Directions for this task
Output exactly the lines from the one holding "Where should I click to: Click the earthworks" through the final line of the entries.

^^^^^^^^^^^^^^^^

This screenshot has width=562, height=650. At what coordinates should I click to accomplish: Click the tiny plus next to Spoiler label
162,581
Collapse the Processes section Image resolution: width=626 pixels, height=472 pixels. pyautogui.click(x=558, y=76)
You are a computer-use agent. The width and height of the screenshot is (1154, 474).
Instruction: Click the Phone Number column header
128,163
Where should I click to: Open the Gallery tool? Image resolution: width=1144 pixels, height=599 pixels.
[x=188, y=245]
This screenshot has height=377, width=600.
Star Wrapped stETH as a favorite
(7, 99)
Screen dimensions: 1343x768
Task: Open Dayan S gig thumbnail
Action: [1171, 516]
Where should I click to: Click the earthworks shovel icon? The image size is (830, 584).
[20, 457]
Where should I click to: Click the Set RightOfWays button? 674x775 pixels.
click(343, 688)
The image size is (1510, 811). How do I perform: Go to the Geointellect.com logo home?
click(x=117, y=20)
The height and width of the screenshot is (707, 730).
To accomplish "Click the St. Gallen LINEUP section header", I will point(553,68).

^^^^^^^^^^^^^^^^

Your solution
Where should I click to: Click the earthworks shovel icon? The image size is (830, 584).
[20, 457]
Where should I click to: Click the Set RightOfWays button? 674x775 pixels.
click(343, 688)
The image size is (1510, 811). How do I perform: Go to the Geointellect.com logo home?
click(x=117, y=20)
The height and width of the screenshot is (707, 730).
To accomplish "Click the St. Gallen LINEUP section header", I will point(553,68).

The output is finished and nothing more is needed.